[Collected data]
---

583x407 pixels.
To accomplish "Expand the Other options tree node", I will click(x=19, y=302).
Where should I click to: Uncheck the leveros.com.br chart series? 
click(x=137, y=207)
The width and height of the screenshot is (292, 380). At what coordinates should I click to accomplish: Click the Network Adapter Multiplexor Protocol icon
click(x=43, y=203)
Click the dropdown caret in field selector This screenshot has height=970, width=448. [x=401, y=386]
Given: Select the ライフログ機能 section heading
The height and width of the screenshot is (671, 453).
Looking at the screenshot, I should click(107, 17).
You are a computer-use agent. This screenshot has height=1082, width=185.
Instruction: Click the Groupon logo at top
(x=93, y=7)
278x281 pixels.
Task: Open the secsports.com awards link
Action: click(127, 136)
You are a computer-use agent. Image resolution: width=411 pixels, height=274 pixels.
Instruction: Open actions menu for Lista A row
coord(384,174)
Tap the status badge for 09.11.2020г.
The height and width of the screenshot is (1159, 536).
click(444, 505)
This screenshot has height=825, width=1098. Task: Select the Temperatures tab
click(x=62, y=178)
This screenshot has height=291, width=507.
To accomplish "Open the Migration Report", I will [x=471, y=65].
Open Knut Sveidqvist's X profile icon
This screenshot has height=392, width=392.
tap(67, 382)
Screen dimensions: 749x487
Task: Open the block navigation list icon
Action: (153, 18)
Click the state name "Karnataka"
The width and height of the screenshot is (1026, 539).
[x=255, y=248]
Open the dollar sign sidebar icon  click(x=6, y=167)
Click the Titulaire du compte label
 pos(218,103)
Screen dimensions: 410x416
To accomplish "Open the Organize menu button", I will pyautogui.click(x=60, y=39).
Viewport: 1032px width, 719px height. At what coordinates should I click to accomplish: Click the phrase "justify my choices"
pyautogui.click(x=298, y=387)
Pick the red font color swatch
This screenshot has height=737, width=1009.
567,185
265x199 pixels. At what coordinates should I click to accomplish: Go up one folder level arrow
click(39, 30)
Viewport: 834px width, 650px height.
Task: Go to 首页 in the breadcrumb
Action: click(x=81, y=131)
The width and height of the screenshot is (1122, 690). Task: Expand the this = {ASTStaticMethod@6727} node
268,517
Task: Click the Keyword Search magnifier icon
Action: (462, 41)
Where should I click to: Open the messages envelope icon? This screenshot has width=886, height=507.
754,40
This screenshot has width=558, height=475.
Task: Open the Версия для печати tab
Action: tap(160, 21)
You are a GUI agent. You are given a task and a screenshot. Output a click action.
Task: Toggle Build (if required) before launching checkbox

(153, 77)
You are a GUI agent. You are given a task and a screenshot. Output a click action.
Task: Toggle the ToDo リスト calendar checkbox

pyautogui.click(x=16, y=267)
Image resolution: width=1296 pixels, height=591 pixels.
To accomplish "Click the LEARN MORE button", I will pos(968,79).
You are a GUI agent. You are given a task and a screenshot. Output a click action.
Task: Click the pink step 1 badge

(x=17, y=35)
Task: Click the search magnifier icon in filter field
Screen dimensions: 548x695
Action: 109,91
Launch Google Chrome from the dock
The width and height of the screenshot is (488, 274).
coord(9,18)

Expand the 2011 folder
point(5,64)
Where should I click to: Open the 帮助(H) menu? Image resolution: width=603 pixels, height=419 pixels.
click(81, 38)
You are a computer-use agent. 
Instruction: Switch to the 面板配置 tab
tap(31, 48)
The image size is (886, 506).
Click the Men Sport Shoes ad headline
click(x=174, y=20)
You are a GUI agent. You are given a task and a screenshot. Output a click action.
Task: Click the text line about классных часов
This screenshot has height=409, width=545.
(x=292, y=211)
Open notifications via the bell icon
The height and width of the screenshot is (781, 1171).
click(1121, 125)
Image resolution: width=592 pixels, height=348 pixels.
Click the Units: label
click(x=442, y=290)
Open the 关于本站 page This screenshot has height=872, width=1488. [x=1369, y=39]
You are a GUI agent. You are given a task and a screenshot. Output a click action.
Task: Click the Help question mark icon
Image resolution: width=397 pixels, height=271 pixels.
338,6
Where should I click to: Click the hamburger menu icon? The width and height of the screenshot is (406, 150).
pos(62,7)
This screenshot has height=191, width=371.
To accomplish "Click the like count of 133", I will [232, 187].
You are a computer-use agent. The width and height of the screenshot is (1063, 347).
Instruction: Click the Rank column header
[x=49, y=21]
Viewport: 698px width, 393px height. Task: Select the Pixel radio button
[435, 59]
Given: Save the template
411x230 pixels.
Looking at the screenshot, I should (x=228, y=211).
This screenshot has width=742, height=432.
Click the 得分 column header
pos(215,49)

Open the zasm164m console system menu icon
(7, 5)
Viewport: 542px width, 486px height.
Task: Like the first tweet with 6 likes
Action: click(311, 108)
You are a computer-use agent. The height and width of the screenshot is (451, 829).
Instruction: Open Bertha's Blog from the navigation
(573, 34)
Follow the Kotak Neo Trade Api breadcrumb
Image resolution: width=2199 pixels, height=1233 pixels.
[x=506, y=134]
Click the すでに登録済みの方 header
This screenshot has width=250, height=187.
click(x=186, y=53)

---

▶ **TASK INSTRUCTIONS**:
What are the lines from the one with "Instruction: Open Bertha's" through the last line of the records above? Quote them exactly and add nothing.

▶ **SOLVED PROBLEM**:
Instruction: Open Bertha's Blog from the navigation
(573, 34)
Follow the Kotak Neo Trade Api breadcrumb
Image resolution: width=2199 pixels, height=1233 pixels.
[x=506, y=134]
Click the すでに登録済みの方 header
This screenshot has width=250, height=187.
click(x=186, y=53)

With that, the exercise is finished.